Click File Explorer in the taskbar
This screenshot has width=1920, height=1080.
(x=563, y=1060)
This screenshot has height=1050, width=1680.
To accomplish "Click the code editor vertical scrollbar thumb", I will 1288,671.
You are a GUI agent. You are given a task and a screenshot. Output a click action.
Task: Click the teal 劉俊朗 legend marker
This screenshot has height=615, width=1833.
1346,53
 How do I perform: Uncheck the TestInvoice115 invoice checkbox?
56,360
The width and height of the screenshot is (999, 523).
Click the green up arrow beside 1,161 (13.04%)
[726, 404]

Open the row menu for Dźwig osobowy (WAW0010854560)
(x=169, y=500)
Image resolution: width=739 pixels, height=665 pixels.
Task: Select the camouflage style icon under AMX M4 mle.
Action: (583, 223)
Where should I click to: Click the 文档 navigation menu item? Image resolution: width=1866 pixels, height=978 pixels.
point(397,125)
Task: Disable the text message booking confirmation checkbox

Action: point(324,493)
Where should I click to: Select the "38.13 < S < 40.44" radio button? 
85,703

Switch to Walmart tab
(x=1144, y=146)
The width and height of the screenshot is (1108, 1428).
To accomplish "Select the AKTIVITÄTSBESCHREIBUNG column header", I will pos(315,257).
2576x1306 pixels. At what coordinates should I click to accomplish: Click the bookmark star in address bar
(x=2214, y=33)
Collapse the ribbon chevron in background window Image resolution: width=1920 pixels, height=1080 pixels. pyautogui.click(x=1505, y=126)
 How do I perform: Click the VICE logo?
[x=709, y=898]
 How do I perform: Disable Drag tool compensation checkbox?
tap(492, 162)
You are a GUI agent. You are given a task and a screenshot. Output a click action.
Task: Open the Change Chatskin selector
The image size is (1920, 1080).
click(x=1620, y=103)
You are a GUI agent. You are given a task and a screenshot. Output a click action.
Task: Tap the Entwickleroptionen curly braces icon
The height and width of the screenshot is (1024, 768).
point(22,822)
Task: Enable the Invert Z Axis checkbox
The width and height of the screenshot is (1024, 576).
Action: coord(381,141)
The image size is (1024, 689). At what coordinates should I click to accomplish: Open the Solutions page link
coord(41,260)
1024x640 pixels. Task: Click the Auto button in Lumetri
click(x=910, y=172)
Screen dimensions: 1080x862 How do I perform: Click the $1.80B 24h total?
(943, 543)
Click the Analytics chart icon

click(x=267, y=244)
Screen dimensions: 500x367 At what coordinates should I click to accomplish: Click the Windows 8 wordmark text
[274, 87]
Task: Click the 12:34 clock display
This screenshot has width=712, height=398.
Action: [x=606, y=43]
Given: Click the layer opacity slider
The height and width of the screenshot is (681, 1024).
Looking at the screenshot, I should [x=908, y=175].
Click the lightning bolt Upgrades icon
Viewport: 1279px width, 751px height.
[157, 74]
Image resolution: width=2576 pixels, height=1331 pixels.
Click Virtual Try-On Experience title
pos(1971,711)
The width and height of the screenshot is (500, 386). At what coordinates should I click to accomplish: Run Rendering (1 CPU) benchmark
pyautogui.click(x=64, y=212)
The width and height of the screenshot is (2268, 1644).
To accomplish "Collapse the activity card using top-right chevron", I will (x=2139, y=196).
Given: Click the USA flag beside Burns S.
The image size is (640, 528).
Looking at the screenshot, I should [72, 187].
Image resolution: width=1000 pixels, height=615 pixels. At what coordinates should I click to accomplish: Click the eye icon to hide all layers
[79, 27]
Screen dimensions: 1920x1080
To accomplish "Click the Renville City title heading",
-----
EXERCISE DETAILS =
Return the entire listing above verbatim, keeping every line unchanged.

THE REPLY =
Click File Explorer in the taskbar
This screenshot has width=1920, height=1080.
(x=563, y=1060)
This screenshot has height=1050, width=1680.
To accomplish "Click the code editor vertical scrollbar thumb", I will 1288,671.
You are a GUI agent. You are given a task and a screenshot. Output a click action.
Task: Click the teal 劉俊朗 legend marker
This screenshot has height=615, width=1833.
1346,53
 How do I perform: Uncheck the TestInvoice115 invoice checkbox?
56,360
The width and height of the screenshot is (999, 523).
Click the green up arrow beside 1,161 (13.04%)
[726, 404]

Open the row menu for Dźwig osobowy (WAW0010854560)
(x=169, y=500)
Image resolution: width=739 pixels, height=665 pixels.
Task: Select the camouflage style icon under AMX M4 mle.
Action: (583, 223)
Where should I click to: Click the 文档 navigation menu item? Image resolution: width=1866 pixels, height=978 pixels.
point(397,125)
Task: Disable the text message booking confirmation checkbox

Action: point(324,493)
Where should I click to: Select the "38.13 < S < 40.44" radio button? 
85,703

Switch to Walmart tab
(x=1144, y=146)
The width and height of the screenshot is (1108, 1428).
To accomplish "Select the AKTIVITÄTSBESCHREIBUNG column header", I will pos(315,257).
2576x1306 pixels. At what coordinates should I click to accomplish: Click the bookmark star in address bar
(x=2214, y=33)
Collapse the ribbon chevron in background window Image resolution: width=1920 pixels, height=1080 pixels. pyautogui.click(x=1505, y=126)
 How do I perform: Click the VICE logo?
[x=709, y=898]
 How do I perform: Disable Drag tool compensation checkbox?
tap(492, 162)
You are a GUI agent. You are given a task and a screenshot. Output a click action.
Task: Open the Change Chatskin selector
The image size is (1920, 1080).
click(x=1620, y=103)
You are a GUI agent. You are given a task and a screenshot. Output a click action.
Task: Tap the Entwickleroptionen curly braces icon
The height and width of the screenshot is (1024, 768).
point(22,822)
Task: Enable the Invert Z Axis checkbox
The width and height of the screenshot is (1024, 576).
Action: coord(381,141)
The image size is (1024, 689). At what coordinates should I click to accomplish: Open the Solutions page link
coord(41,260)
1024x640 pixels. Task: Click the Auto button in Lumetri
click(x=910, y=172)
Screen dimensions: 1080x862 How do I perform: Click the $1.80B 24h total?
(943, 543)
Click the Analytics chart icon

click(x=267, y=244)
Screen dimensions: 500x367 At what coordinates should I click to accomplish: Click the Windows 8 wordmark text
[274, 87]
Task: Click the 12:34 clock display
This screenshot has width=712, height=398.
Action: [x=606, y=43]
Given: Click the layer opacity slider
The height and width of the screenshot is (681, 1024).
Looking at the screenshot, I should [x=908, y=175].
Click the lightning bolt Upgrades icon
Viewport: 1279px width, 751px height.
[157, 74]
Image resolution: width=2576 pixels, height=1331 pixels.
Click Virtual Try-On Experience title
pos(1971,711)
The width and height of the screenshot is (500, 386). At what coordinates should I click to accomplish: Run Rendering (1 CPU) benchmark
pyautogui.click(x=64, y=212)
The width and height of the screenshot is (2268, 1644).
To accomplish "Collapse the activity card using top-right chevron", I will (x=2139, y=196).
Given: Click the USA flag beside Burns S.
The image size is (640, 528).
Looking at the screenshot, I should [72, 187].
Image resolution: width=1000 pixels, height=615 pixels. At what coordinates should I click to accomplish: Click the eye icon to hide all layers
[79, 27]
Screen dimensions: 1920x1080
To accomplish "Click the Renville City title heading",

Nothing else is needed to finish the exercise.